Философские идеи Ф. Гёльдерлина и метафора пустоты

Эта мысль достаточно чётко даёт о себе знать в «Заметках об Эдипе». Здесь Гёльдерлин развивает ту мысль, что в эпоху праздности Бог и человек существуют для того, чтобы развитие мирового процесса не стало пробелом в истории. Память о человеке не должна иссякнуть на духовных небесах. В какой-то момент человек забывает даже самого себя и забывает Бога. В результате возникает резкая перемена в сознании, так что тьмой становится даже «добродетель высоких», людей, обретших «свет ума». Но скромность, сияющая «красотою жгучей», делает даже забывчивость весьма привлекательной, так что даже неверность Богу способна сжечь и тьму, и ад. Скромность возвращает нашу душу «в плоть опять».

Одним словом, разграничение Божественного и человеческого (Гёльдерлин здесь, видимо, придерживается кантовского подхода к «интеллектуальному созерцанию», а не, собственно, фихтевского, где Божественное и человеческое достигают состояния «индифференции») – это такая мысль, которая только и позволяет со всей решительностью провести новый подход к метафоре и к поэтическому, философскому сочинению, где трагическое и в самом деле является «абсолютно свободным» и живым.

Тем самым, мы вступаем на ещё не хоженые тропы, прикасаясь к самому центру таинственного. И, несмотря ни на что, мы призваны детализировать четыре основных линии развития духа современной эпохи, её бытия и сочинения, в котором сконцентрированы её смыслы.

 

 

§ 2. Четыре направления становления современности

и философского сочинения, выражающего её смыслы

 

А. Наступление века праздности

Сочинение Гёльдерлина, в котором со всей силой ощущается тоска по Божественному, адресовано эпохе свободы, времени праздных блужданий Эдипа, а, в сущности, нашему праздному времени; ведь символ царя Эдипа есть подлинное имя современности.

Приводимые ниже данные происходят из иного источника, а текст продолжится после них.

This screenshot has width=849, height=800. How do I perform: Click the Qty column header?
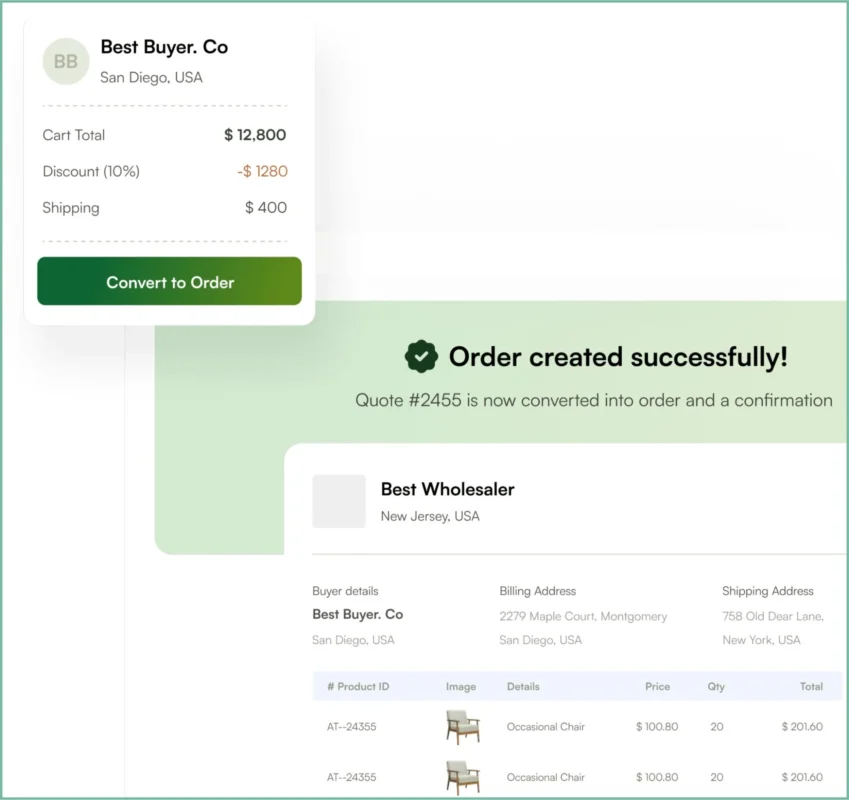pos(716,687)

Трагическая эпоха, которая приходит на смену эпохе античности, означает союз Божественного и человеческого, воссоединение Бога и человека. Если трагическая свобода запечатлевает себя в образности сценических картин, то это происходит только по той причине, что сам союз Божественного и человеческого означает некую безграничность и очищается от страстей посредством трагедии.

При этом необходимо заметить, что противостояние человека Богу, свободы человеку не представлены одинаковым образом в различных сочинениях Гёльдерлина. Иными словами, «цезаурус» мысли далеко не всегда имеет место в одном и то же пространстве-времени; при этом пространство и время не всегда одинаковым образом заявляют о себе в самой трагедии. В «Заметках об Антигоне» Гёльдерлин различает два диаметрально противоположных друг другу случая: первый связан с тем обстоятельством, когда цезаурус расположен впереди трагической эпохи, а второй случай – наоборот, т.е. указывает на первичность самого трагического.

Эдип имеет дело с современной трагедией, трагедией, где «цезаурус» стремительно прерывается, причём весьма активно. В самом начале духовного неистовства тесный союз Божественного и человеческого сопряжён органичным образом с тем «очищением», которое заключено в длительности представления чистой свободы, где сами пространство и время достигают состояния индифференции. Так, цезаурус мысли о настоящем сливается с картиной самого сочинения, причём, таким образом, что мысль выставляет его во всей праздности, безразличии ко всему творческому. И современная трагедия, выдержанная в духе трагической свободы, также олицетворяет, в принципе праздное время.

Однако указанное представление не лишено однозначности и трудности выражения в логических категориях. Если античная трагедия рискует в самом конце своего существования разбиться вдребезги, поскольку взнуздывает волю к мысли, не лишённой насилия над действительностью, то современная трагедия, запрещая всяческое представление, с самого начала ставит свободу в положение риска. Трагическая свобода, тем самым, изначально рискует стать преградой для возникновения подлинной трагедии. Кроме того, сама современная эпоха не уверена в своей способности породить трагический дух. Не очевиден и тот факт, что сам Эдип, как, прежде всего, трагический образ, может, в конечном счёте, явиться моделью современной трагедии.